The government has said this week about 45% of university graduates would not earn enough to repay loans.
Shadow business secretary Chuka Umunna told the BBC raising fees in England to £9,000 a year might end up costing taxpayers more than the old system.
But Treasury minister Danny Alexander said numbers "move around a lot".
Under the new system, students do not pay the fees upfront and only start repaying when they are earning at least £21,000 a year.
If the proportion of graduates not doing so reaches 48.6%, experts calculate that the government will lose more money than it gained by increasing fees in England to £9,000 a year.
Mr Umunna told BBC One's Andrew Marr Show: "I think this is actually catastrophic, for the Liberal Democrats in particular, because having trebled tuition fees in the name of reducing the deficit and saving the exchequer money, you are are at best seeing it raise little money at all; at worst actually costing more.
"What this is is a student loan time bomb that is actually already exploding under the government."
The Liberal Democrat leadership backed the rise in fees, despite a general election manifesto commitment not to do so.

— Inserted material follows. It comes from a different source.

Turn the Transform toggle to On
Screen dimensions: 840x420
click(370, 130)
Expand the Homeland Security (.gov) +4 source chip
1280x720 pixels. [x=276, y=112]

The party says this was necessary, as part of a coalition with the Conservatives, to help deal with the budget deficit left by the last Labour government and to provide a financially stable future for higher education.
Mr Alexander, himself a Liberal Democrat, told the Andrew Marr Show the figures were based on projections of what might happen to graduate incomes in 35 years' time, "so these numbers do move around a lot".
He also said: "The figure that we are most pleased with is that we are seeing more people from disadvantaged backgrounds going into higher education than ever before."
He said changes under the coalition had "enabled universities to be financially sustainable".
Universities minister David Willetts rejected calls for the £21,000 threshold to be lowered to increase the amount of money recouped, saying we "do not have to take those types of decisions".
"I think this is a sustainable system," he told Channel 4 News. "It is a far more sustainable system than any alternative.
"The people who want to return to the old system are saying we should write off 100% of the money and hand over grants to universities in the old way."
He added: "The exact forecasts will bounce around depending on exactly what people are forecasting for earnings 35 years out... I can envisage in the future. if graduate earnings pick up and rise more than forecast, that the amount we are going to collect back will improve."
Economics consultancy London Economics said the "tipping point" at which the costs of the new system would exceed those of the old one would be reached if 48.6% of all student loans were not repaid.
The estimates have been calculated to take account of the change to higher education funding in 2012-13, when universities in England were allowed almost to triple yearly fees to £9,000.
The rules are different elsewhere in the UK. Students from Northern Ireland who also study there will pay a maximum of £3,685 in 2014-15, while Scottish students pay no fees if they study in Scotland.
But students from Scotland or Northern Ireland can be charged up to £9,000 if they study elsewhere in the UK, and the same is true for students from elsewhere in the UK studying in Northern Ireland or Scotland.
Students in Wales pay a maximum of £3,685 towards their tuition, regardless of where they study in the UK, with the remainder of the fee covered by a grant funded by the Welsh government and local authorities.